Coldiretti, intanto, insieme a Campagna Amica, promuove la raccolta firme “Stop Cibo Falso” per chiedere all’Europa di rendere obbligatoria in etichetta l’origine degli alimenti, tutelando la salute dei cittadini e l’economia italiana da milioni di imitazioni. Passando ai nuovi strumenti a disposizione, un aiuto arriva dalla tecnologia blackchain, attraverso cui le aziende potranno ricorrere a etichette intelligenti legate alle spedizioni, con un numero identificativo univoco per ciascun lotto. Grazie a un codice QR e allo smartphone, i consumatori avranno tutte le informazioni utili, dall’azienda produttrice ai dettagli di lavorazione del prodotto.

Contro le insidie della piazza telematica è in prima linea l’Ispettorato Repressione Frodi (ICQRF) a tutela del Made in Italy, mentre è un progetto del Centro Ricerca Enea di Frascati un’app, SAL@CQO, che attraverso un potente laser a infrarossi permetterà di individuare sostanze nocive nei cibi.
Il Made in Italy non ha eguali nel mondo e, a dispetto degli innumerevoli tentativi di danneggiarlo e di riprodurne caratteristiche uniche e intrinseche al territorio stesso nel quale si sviluppa, continua a essere apprezzato nel mondo quale sinonimo di genuinità, attenzione per i dettagli e per la filiera, come dimostrano i primati tutti italiani nel comparto agroalimentare.

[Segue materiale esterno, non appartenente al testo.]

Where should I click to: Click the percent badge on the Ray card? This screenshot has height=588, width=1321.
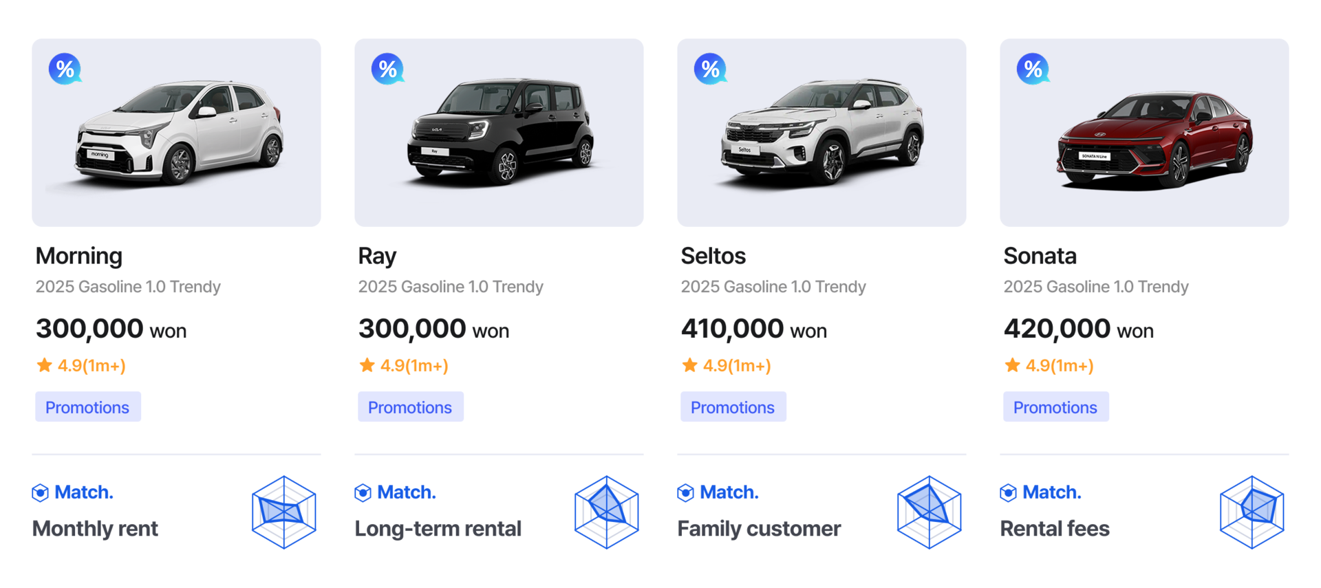click(387, 69)
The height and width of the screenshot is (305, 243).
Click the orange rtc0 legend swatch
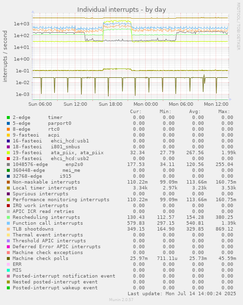[8, 129]
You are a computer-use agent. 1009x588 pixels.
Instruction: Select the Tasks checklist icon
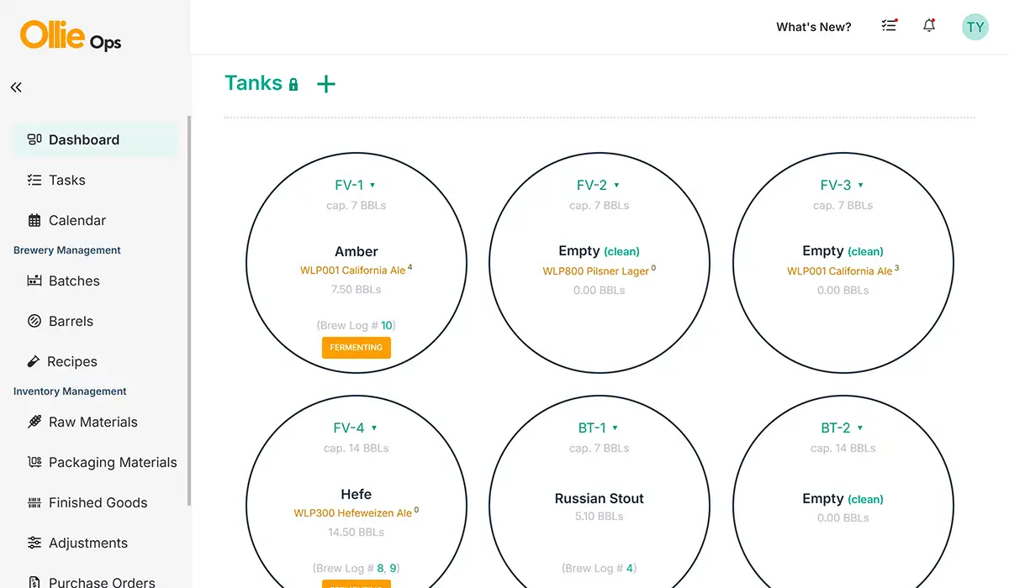(x=34, y=180)
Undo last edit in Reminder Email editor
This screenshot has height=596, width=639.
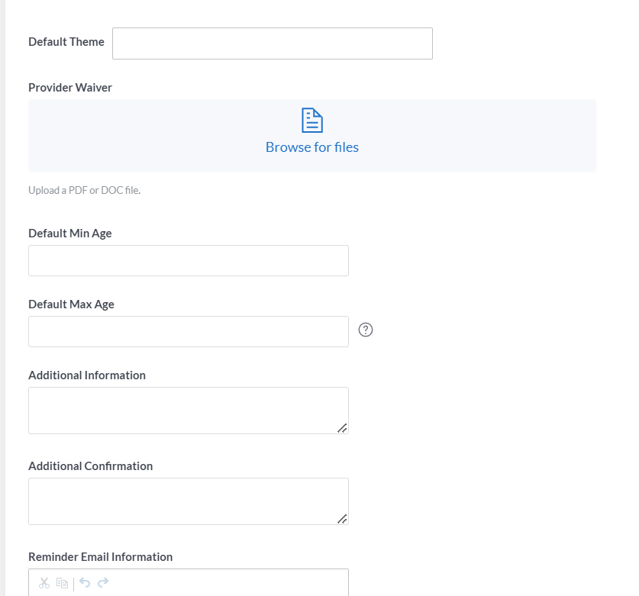(x=85, y=582)
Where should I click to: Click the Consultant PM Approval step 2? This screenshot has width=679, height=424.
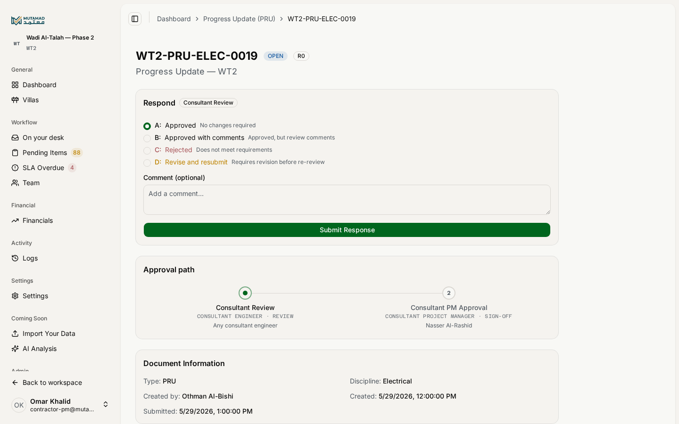click(449, 293)
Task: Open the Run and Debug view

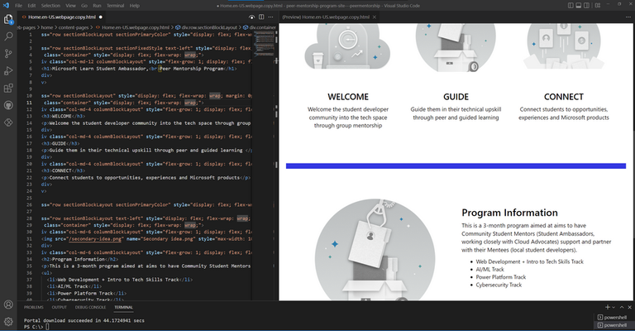Action: coord(8,71)
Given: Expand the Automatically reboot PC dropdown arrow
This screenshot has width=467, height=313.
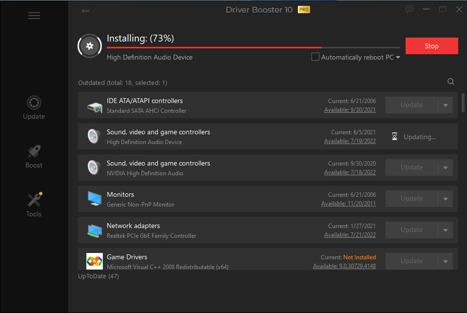Looking at the screenshot, I should [x=398, y=58].
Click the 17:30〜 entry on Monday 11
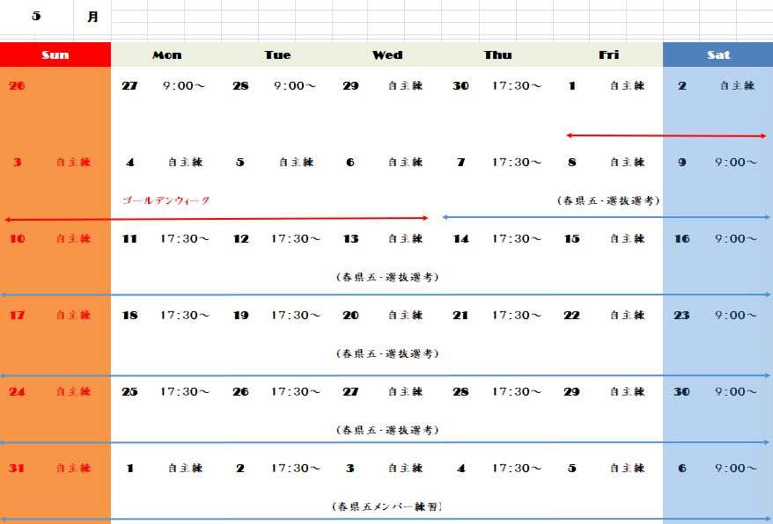The width and height of the screenshot is (773, 524). [185, 238]
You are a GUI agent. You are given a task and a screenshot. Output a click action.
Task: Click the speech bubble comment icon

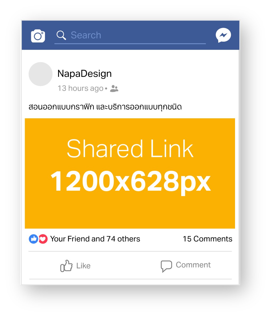pos(166,266)
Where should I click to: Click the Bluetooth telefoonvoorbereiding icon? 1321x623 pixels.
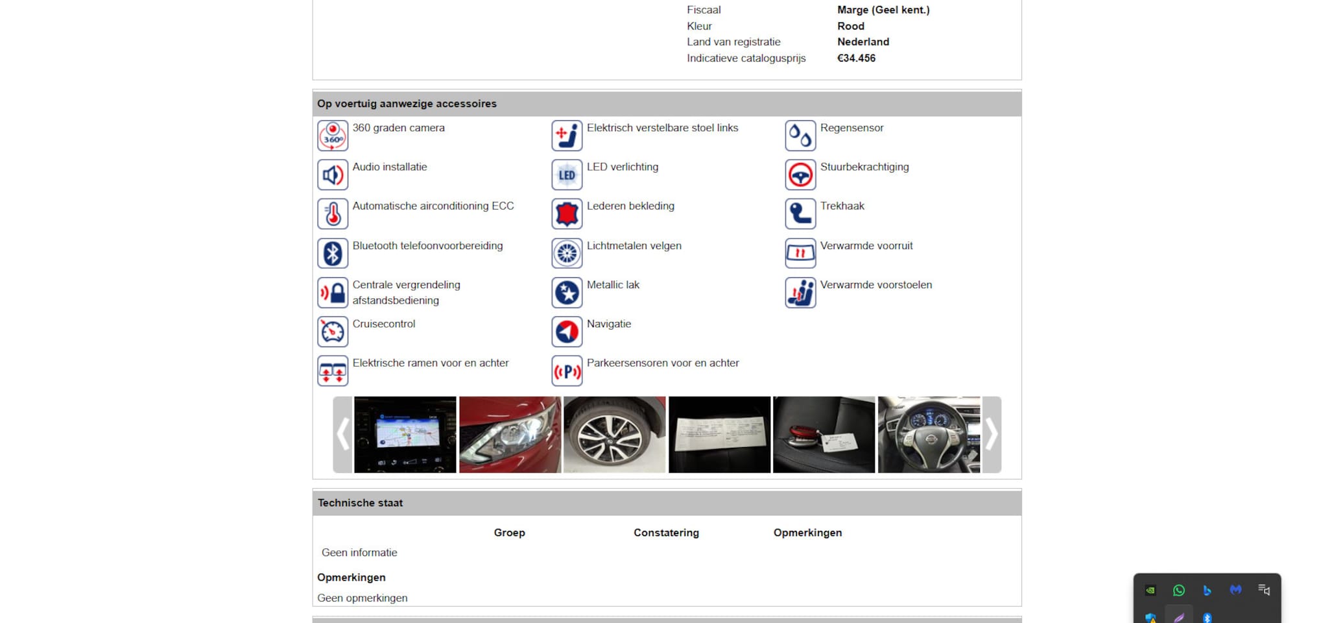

Il Belpaese è primo per biodiversità in Europa, vanta il sistema produttivo agricolo più green, con emissioni di gas serra notevolmente inferiori alla media europea, e la maggiore produzione biologica del Vecchio Continente. Può inoltre contare sul maggior numero di riconoscimenti Dop, Igp e Stg conferiti dall’Ue, con prodotti certificati sottoposti a controlli ancor più stringenti, che offrono ulteriori garanzie di sicurezza, tracciabilità e qualità. L’agroalimentare italiano è al primoposto in Ue anche in termini di valore aggiunto prodotto e alimenta nuova domanda nei paesi emergenti, soprattutto asiatici. Le sue esportazioni crescono di più rispetto a quelle del resto d’Europa: un valore riconosciuto che stimola la crescita occupazionale nel settore. Nel 2017 è cresciuto del 5,6 percento il numero di imprese agricole condotte da giovani con meno di 35 anni, arrivate a oltre 55 mila.
Insomma, a tutela di un pilastro quale l’agroalimentare italiano, bisogna mobilitarsi tutti. Fondamentale è l’impiego di nuove o più avanzate tecnologie e legislazioni nazionali e comunitarie per annientare le mafie sul loro stesso terreno. Che poi è il terreno di tutti quanti. Italiani per intero, a metà, o semplici sostenitori dell’Italian way.